We would also need to add a decStripWhitespace option.

Check out the Python (http://docs.python.org/3/library/csv.html) and Go (http://golang.org/pkg/encoding/csv/) CSV modules for ideas. They already support customizations like these.

Jan 05 '13 20:01 tibbe

Maybe. There could be some subtle moments. I need to think about it

Jan 07 '13 10:01 Shimuuar

Here is grammar for both CSV and space-delimited data.

CSV grammar

   file        = [header CRLF] record *(CRLF record) [CRLF]
   header      = name  *(COMMA name)
   record      = field *(COMMA field)
   name        = field
   field       = escaped | non-escaped
   escaped     = DQUOTE *(TEXTDATA | COMMA | CR | LF | 2DQUOTE) DQUOTE
   non-escaped = *TEXTDATA

   COMMA    = ',' or 1-byte delimiter
   DQUOTE   = "
   CRLF     = CR LF | LF
   TEXTDATA = ^[ DQUOTE COMMA CR LF ]
   LF       = %x0A
   CR       = %x0D

Space delimited grammar

   file        = [header CRLF] record *(CRLF record) [CRLF]
   header      = *WS name  *(+WS name)  *WS
   record      = *WS field *(+WS field) *WS
   name        = field
   field       = escaped | non-escaped
   escaped     = DQUOTE *(TEXTDATA | COMMA | CR | LF | 2DQUOTE) DQUOTE
   non-escaped = +TEXTDATA

   DQUOTE   = "
   CRLF     = CR LF | LF
   TEXTDATA = ^[ DQUOTE WS CR LF ]
   LF       = %x0A
   CR       = %x0D
   WS       = %x20 | %x09

There are three differences: different separators, diffirent field parsers and space-delimited parser drops leading/trailing spaces. Changes in the field parser are nessesary. First it need to stop on both space and tab. And unescaped field must be at least one character. It's important otherwise we have ambigoius grammar. For example line "a " could be parsed as:

record 0WS (non-escaped "a") [] 1WS
record 0WS (non-escaped "a") [1WS (non-escaped "")] 0WS

I hope it's clear.

I've looked at both python and go libraries. It look like none could be used to parse data using grammar above. It look like only way to push grammar selection into option is to either enumerate grammars or by setting field and header parsers.

Jan 10 '13 11:01 Shimuuar

I thought about this a bit today. I didn't get much further than breaking down the changes into a diff:

-header      = name  *(COMMA name)
-record      = field *(COMMA field)
+header      = *WS name  *(+WS name)  *WS
+record      = *WS field *(+WS field) *WS
-non-escaped = *TEXTDATA
+non-escaped = +TEXTDATA
-TEXTDATA = ^[ DQUOTE COMMA CR LF ]
+TEXTDATA = ^[ DQUOTE WS CR LF ]

I made some initial attempts in adding more field to DecodeOptions, but it didn't work out.

Jan 15 '13 03:01 tibbe

I think that grammars are different enough that it's difficult to unify them using options. Best I can think up:

data DecOpt = CSV Word8 | SpaceDelim

But then we lose record update syntax. It is possible to put everything to record:

data DecOpt = DecOpt
  { isSpaceDelim :: Bool
  , csvSeparator :: Word8
  }

In this case fields have different meaning depending on values of other field. csvSeparator doesn't mean anything if isSpaceDelim is True.
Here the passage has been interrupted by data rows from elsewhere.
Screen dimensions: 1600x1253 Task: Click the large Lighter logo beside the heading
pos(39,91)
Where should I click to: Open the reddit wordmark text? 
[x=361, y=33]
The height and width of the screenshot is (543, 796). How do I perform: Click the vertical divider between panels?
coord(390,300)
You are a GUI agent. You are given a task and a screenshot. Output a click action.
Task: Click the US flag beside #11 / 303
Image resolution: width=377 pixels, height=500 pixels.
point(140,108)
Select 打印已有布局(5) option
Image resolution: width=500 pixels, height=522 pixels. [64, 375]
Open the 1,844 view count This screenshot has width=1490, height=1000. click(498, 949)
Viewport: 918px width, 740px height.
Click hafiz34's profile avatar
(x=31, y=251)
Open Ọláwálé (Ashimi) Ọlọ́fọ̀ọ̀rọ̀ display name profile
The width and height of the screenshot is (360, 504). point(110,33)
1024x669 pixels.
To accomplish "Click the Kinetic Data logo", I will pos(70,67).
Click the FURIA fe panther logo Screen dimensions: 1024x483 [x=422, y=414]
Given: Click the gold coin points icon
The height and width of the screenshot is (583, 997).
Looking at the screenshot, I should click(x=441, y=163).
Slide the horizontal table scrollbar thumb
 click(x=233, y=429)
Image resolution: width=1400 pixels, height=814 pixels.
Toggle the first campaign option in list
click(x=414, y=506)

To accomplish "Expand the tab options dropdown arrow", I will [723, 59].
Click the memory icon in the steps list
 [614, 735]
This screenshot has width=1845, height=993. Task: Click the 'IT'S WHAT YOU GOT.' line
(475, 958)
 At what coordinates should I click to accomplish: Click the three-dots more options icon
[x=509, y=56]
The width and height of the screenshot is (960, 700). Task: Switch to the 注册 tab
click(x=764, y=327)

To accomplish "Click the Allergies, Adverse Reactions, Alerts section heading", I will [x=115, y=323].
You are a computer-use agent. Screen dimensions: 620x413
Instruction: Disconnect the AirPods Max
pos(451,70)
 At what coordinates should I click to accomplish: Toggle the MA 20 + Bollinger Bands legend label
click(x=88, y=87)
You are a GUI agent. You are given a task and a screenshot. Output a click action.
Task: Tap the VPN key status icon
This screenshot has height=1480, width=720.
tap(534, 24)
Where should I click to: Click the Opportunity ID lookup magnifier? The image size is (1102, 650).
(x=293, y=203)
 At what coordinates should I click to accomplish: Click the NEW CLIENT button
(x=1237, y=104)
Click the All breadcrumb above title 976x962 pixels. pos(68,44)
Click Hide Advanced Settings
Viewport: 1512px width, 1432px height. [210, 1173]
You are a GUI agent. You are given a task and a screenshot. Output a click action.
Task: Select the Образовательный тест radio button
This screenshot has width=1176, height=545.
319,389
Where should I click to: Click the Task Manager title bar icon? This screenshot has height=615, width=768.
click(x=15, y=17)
There is also type class approach. It could be extended to handle any CSV like format. But is there any other?

class DecOpt a where
  -- Return parsers for header and ordinary record
  toDecOpt :: a -> (Parser,Parser)

data CsvOpt = CsvOpt Word8
instance DecOpt where
  toDecOpt (Csv d) = (header d, record d)


data SpaceDelim = SpaceDelim
instance DecOpt SpaceDelim where
  toDecOpt _ = (headerTable, recordTable)

Jan 16 '13 12:01 Shimuuar

Let me start with the constraints I'm working with:

The more general we make the library (e.g. provide more top-level combinators) the more difficult it becomes for users to grasp). For example, if we double the number of top-level decode and encode functions, there's more stuff there for the users to understand.
Certain kinds of additions lead to a doubling of the number of functions in the API. For example, supporting files with and without headers (decode and decodeByName) led to such a doubling. I decided to try to only add new top-level functions if the return value differs (as in the case of decode and decodeByName) and handle any format differences using the options records.
At some point we'll just be writing another generic parser library and we'll end up in the Turing tarpit, where everything can be done using cassava, but nothing can be done well and/or easily. I'm trying to to constrain the problem domain we're working in to prevent that from happening. We don't want to end up with decodeOptions :: CsvOpts ... | SpaceDelimOpts ... | XmlOpts .... ;)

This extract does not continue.